Joel Kuipers, professor of anthropology and international affairs, co-authored this detailed ethnographic and anthropological examination of the social, cultural, linguistic and material aspects of cell phones. The book links the use of cell phones to contemporary discussions about representation, mediation and subjectivity and investigates how this increasingly ubiquitous technology challenges the boundaries of privacy and selfhood and raises new questions about how we communicate.
Eric Grynaviski, associate professor of political science and international affairs, examines how and why the U.S. government has formed alliances with militias, tribes and rebels. Sometimes, these alliances have been successful. But they have also risked creating larger wars in regions where the United States has no real interest. By developing broader views about political agency—how people come to make a difference in world politics—he brings into focus new histories of world politics.
Megan Siczek, director and assistant professor of the English for Academic Purposes, explores the journey of 10 international students to better understand their experiences at a U.S. educational institution and how they constructed and revealed these experiences in this particular socio-academic space. The book gives voice to students outside the dominant cultural and linguistic community.
Janet Steele, associate professor of media and public affairs and international affairs, examines day-to-day reporting practices of Muslim professionals, from conservative scripturalists to pluralist cosmopolitans, at five exemplary news organizations in Malaysia and Indonesia.

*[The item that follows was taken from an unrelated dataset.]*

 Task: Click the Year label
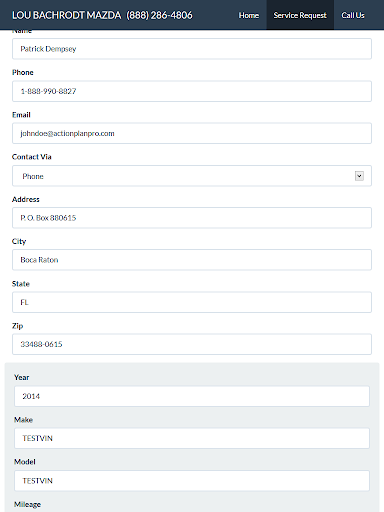[x=22, y=377]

Broadening an overly narrow definition of Islamic journalism, she explores how these publications observe universal principles of journalism through an Islamic idiom.
Samuel Goldman is an assistant professor of political science, combines original research with insights from the work of historians of American religion to craft a provocative narrative that chronicles Americans' attachment to the State of Israel. He looks at the controversial special relationship between the two nations through the story of Christian Zionism in American political and religious thought from the Puritans to 9/11.
Columbian College Dean Ben Vinson, III opens new dimensions on the history of race and caste in Latin America in this examination of the extreme caste groups of Mexico. Focusing on lobos, moriscos and coyotes, he details the experiences of different races and castes while tracing the implications of their lives in the colonial world—exposing the connection between mestizaje (Latin America's modern ideology of racial mixture) and the colonial caste system.
Joel Blecher, assistant professor of history, breaks open a brand new field in Islamic studies: how hadith (Muhammad’s sayings and practices) were debated and understood over the past millennium. It offers a window into how communities from classical Muslim Spain to Medieval Egypt to modern India interpreted and re-interpreted the hadith in different ways for their own context, weaving together tales of high court rivalries, public furors and colonial politics.
Professor of English Robert McRuer asks how disability activists, artists and social movements generate change and resist the dominant forms of globalization in an age of austerity, or “crip times.” Broadly attentive to the political and economic shifts of the last several decades, he considers how transnational queer disability theory and culture—activism, blogs, art, photography, literature and performance—provide important and generative sites for both contesting austerity politics and imagining alternatives.